Hasta hace apenas un par de meses, el grueso de los interesados en la evolución política y económica del país preveía que el macrismo conseguiría la reelección y dispondría del tiempo necesario para que su programa “gradualista” tuviera éxito. Aunque sería prematuro suponer que a Macri le aguarda el mismo destino que el de otros que aspiraban a “cambiar la historia” para que, luego de muchas décadas de decadencia, la Argentina comenzara a recuperarse de las heridas autoinfligidas que la han mantenido postrada, el cambio del humor social que se ha registrado está alentando a quienes esperan que su gestión esté condenada a fracasar.

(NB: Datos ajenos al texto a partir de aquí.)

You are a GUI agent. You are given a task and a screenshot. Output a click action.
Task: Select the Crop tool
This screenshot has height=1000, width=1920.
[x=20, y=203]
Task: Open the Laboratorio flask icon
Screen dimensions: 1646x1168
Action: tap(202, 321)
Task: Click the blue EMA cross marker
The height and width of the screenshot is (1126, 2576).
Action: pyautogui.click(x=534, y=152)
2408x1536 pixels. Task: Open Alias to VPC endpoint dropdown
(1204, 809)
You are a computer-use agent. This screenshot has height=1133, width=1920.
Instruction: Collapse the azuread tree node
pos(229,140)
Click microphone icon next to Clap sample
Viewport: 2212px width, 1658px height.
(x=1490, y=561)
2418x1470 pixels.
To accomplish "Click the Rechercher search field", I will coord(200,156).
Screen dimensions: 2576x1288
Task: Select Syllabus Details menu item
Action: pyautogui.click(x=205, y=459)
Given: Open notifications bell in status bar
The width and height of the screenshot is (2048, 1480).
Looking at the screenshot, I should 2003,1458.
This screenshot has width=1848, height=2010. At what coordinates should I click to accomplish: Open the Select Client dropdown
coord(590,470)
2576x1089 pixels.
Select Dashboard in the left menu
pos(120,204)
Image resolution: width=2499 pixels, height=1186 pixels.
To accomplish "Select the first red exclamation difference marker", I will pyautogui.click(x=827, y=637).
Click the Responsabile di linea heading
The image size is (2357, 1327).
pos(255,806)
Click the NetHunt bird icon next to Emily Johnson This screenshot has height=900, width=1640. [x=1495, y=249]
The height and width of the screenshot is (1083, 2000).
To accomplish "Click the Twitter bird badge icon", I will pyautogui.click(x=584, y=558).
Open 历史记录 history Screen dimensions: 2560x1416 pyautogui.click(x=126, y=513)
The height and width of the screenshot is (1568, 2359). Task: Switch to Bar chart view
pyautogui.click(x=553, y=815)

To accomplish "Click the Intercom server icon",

¿Y entonces? ¿Sería capaz un eventual gobierno peronista, “racional” o “populista”, salvar a la clase media de los horrores de un ajuste energético y mejorar las condiciones de vida de los ya más de diez millones de pobres? No hay motivos para creerlo. A lo sumo, se limitaría a administrar la crisis fenomenal que habría contribuido a generar. Parecería que algunos peronistas lo entienden; son conscientes de que no les convendría en absoluto apurar el hundimiento del macrismo porque aún no están preparados para asumir la responsabilidad de gobernar un país en que, a pesar de todo lo sucedido, las expectativas siguen superando por mucho las posibilidades inmediatas, pero así y todo no quieren desaprovechar las oportunidades brindadas por el malestar provocado por los tarifazos y, desde luego, por el aumento resultante del costo de vida.

Con sinceridad o de manera un tanto hipócrita, lo mismo da, los voceros de Cambiemos dicen que no les molestaría que un día el electorado decidiera reemplazarlo en el poder por un movimiento de otro signo, pero que confían que sus hipotéticos sucesores continuarán aplicando un programa de gobierno parecido al suyo. Lo que presuntamente quieren decir con eso es que esperan que sean realistas moderados contrarios al facilismo que, desde comienzos del siglo pasado, ha hecho las veces de una doctrina política nacional.

No es que Cambiemos haya sido inmune al virus facilista. Macri y quienes lo rodean subestimaron groseramente lo difícil que les sería reordenar una economía que los kirchneristas habían convertido en un campo minado programado para estallar en la cara del ganador de las elecciones de octubre de 2015 aun cuando resultara ser Daniel Scioli. Alentados por las palabras de elogio que les llegaron desde Estados Unidos y Europa, apostaron a que pronto llegarían inversiones tan cuantiosas que la economía levantaría vuelo sin que se vieran constreñidos a ajustar nada.

De tal manera, el gobierno de Macri cometió el mismo error que tantos otros que, al iniciar su gestión, creyeron que el resto del mundo estaría tan impresionado por su deseo de acatar las reglas internacionales, y también por las riquezas naturales del país y la “calidad humana” de su habitantes, que no titubearía en entregarle todo el dinero que pedía. Es factible que, por un rato, las fantasías en torno a una “lluvia” de plata fresca ayudaron al gobierno a consolidarse, pero a la larga tendrían consecuencias negativas. Es que, algunos aventureros aparte, los inversores importantes piensan más en la Argentina del año 2040 ó 2050 que en el país actual. No quieren ser víctimas de un nuevo default que, tal y como están las cosas, sería más que probable a menos que la clase política en su conjunto logre eliminar de una vez el peligro planteado por la inflación.